■ Activity
Copy the data exactly. No line may be skipped.

■ Extracted records
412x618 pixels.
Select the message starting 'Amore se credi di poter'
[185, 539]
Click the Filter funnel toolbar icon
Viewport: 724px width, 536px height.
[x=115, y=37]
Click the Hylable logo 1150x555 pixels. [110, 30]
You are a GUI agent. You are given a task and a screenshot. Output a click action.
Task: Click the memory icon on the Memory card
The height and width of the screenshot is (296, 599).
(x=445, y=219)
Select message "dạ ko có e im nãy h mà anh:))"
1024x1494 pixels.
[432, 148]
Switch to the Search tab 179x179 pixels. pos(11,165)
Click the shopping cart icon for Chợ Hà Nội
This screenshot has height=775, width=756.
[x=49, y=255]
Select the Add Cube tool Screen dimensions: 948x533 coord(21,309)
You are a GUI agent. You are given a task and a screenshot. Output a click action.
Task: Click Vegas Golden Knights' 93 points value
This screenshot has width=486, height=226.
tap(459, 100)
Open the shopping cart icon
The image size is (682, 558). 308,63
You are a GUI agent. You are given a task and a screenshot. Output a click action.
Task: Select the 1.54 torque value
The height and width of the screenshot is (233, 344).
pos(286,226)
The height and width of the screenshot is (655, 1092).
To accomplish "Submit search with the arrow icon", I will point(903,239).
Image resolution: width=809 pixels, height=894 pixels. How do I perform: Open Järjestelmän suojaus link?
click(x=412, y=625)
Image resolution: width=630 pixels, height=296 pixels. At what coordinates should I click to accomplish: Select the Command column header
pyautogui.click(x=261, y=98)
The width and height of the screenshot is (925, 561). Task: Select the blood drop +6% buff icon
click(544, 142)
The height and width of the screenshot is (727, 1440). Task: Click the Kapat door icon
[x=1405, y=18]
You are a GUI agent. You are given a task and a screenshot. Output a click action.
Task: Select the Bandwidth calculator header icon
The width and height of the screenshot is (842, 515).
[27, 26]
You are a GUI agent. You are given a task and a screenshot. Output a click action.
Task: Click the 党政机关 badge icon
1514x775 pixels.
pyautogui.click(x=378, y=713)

■ Output for this exercise
412x618 pixels.
Select the message starting 'Amore se credi di poter'
[185, 539]
Click the Filter funnel toolbar icon
Viewport: 724px width, 536px height.
[x=115, y=37]
Click the Hylable logo 1150x555 pixels. [110, 30]
You are a GUI agent. You are given a task and a screenshot. Output a click action.
Task: Click the memory icon on the Memory card
The height and width of the screenshot is (296, 599).
(x=445, y=219)
Select message "dạ ko có e im nãy h mà anh:))"
1024x1494 pixels.
[432, 148]
Switch to the Search tab 179x179 pixels. pos(11,165)
Click the shopping cart icon for Chợ Hà Nội
This screenshot has height=775, width=756.
[x=49, y=255]
Select the Add Cube tool Screen dimensions: 948x533 coord(21,309)
You are a GUI agent. You are given a task and a screenshot. Output a click action.
Task: Click Vegas Golden Knights' 93 points value
This screenshot has width=486, height=226.
tap(459, 100)
Open the shopping cart icon
The image size is (682, 558). 308,63
You are a GUI agent. You are given a task and a screenshot. Output a click action.
Task: Select the 1.54 torque value
The height and width of the screenshot is (233, 344).
pos(286,226)
The height and width of the screenshot is (655, 1092).
To accomplish "Submit search with the arrow icon", I will point(903,239).
Image resolution: width=809 pixels, height=894 pixels. How do I perform: Open Järjestelmän suojaus link?
click(x=412, y=625)
Image resolution: width=630 pixels, height=296 pixels. At what coordinates should I click to accomplish: Select the Command column header
pyautogui.click(x=261, y=98)
The width and height of the screenshot is (925, 561). Task: Select the blood drop +6% buff icon
click(544, 142)
The height and width of the screenshot is (727, 1440). Task: Click the Kapat door icon
[x=1405, y=18]
You are a GUI agent. You are given a task and a screenshot. Output a click action.
Task: Select the Bandwidth calculator header icon
The width and height of the screenshot is (842, 515).
[27, 26]
You are a GUI agent. You are given a task and a screenshot. Output a click action.
Task: Click the 党政机关 badge icon
1514x775 pixels.
pyautogui.click(x=378, y=713)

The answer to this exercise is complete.